Lawrence Liang is a first-generation Australian Chinese artist. Lawrence began his journey as an artist by co-founding ANL Design with Anson Li in 2017. Lawrence has worked under mentors such as Lucy Keeler of Public Art Australia and Aaron Seeto of Museum of Modern and Contemporary Art in Nusantara (Museum MACAN). His practice currently focuses on Architectural Phenomenonology and immersive mixed media sculptures in urban spaces. Lawrence also creates spatially responsive works for gallery exhibitions. Alongside his art practice, Lawrence has practiced both as a Graduate Architect, Urban Designer and Structural Engineer.
‘(Thuy Van) Christina Lam is a Vietnamese, Chinese and Cambodian Australian-born artist, with an interior architecture background. Christina draws inspiration from her upbringing in the NSW rural towns of Uralla, Armidale and a coastal town Toukley, with an exposure to different landscapes and communities it sparked interest in spaces within spaces and how they influence movement, emotions and memories using materiality, colours and shapes.’

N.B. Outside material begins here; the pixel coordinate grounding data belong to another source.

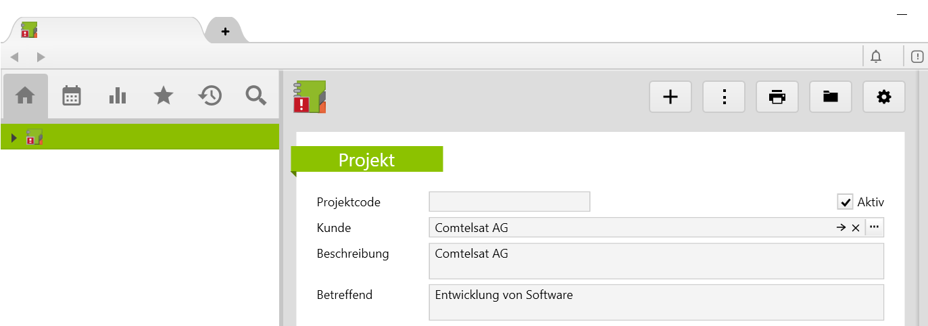Open the search magnifier view
928x326 pixels.
(x=256, y=96)
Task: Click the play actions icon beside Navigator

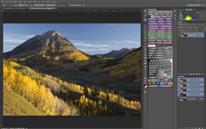Action: pyautogui.click(x=175, y=11)
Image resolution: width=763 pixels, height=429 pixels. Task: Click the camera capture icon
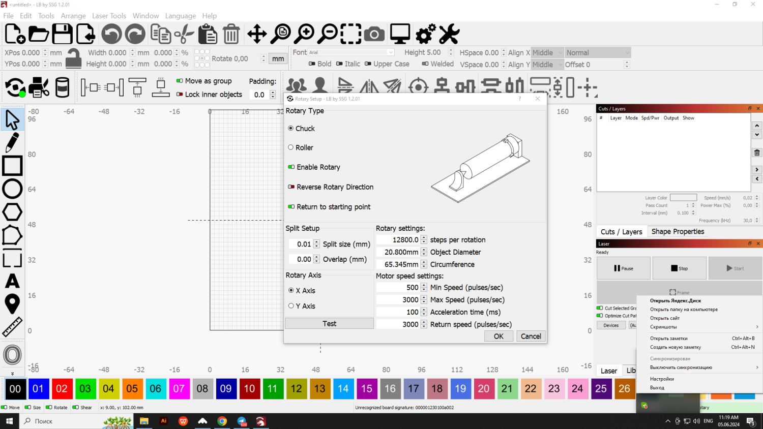(374, 34)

Serwah Attafuah is a multidisciplinary artist and musician based on Dharug land/West Sydney, Australia. She creates surreal cyber dreamscapes and heavenly wastelands, populated by afro-futuristic abstractions of self with strong ancestral and contemporary themes.

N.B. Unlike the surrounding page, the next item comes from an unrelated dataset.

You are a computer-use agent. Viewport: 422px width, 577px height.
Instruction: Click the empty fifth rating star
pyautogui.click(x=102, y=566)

Serwah has collaborated and been commissioned by clients including Mercedes Benz, Nike, GQ, Microsoft, Adobe, Paris Hilton and Valentino. Notable achievements include her participation in Sotheby's 'Natively Digital': A Curated NFT auction, 'Apotheosis': a live motion capture experience with Soft Centre at The Sydney Opera House. and a TEDX talk in Sydney on The Metaverse and Afrofuturism. Serwah’s work is currently featured in the 24th Biennale of Sydney
Subash Thebe Limbu is a Yakthung (Limbu) artist from Yakthung Nation (Limbuwan) from what we currently know as eastern nepal. He works with sound, film, music, performance, painting and podcast. His Yakthung name is Tangsang (Sky).Subash has MA in Fine Art from Central Saint Martins (2016), BA in Fine Art from Middlesex University (2011), and Intermediate in Fine Art from Lalit Kala Campus, Kathmandu.
His works are inspired by socio-political issues, resistance and science/speculative fiction. Notion of time, climate change, and indigeneity or Adivasi Futurism as he calls it, are recurring themes in his works.Subash is the co-founding member of Yakthung Cho Sangjumbho (Yakthung Art Society) and Haatemalo Collective.Based in Newa Nation (Kathmandu) and London.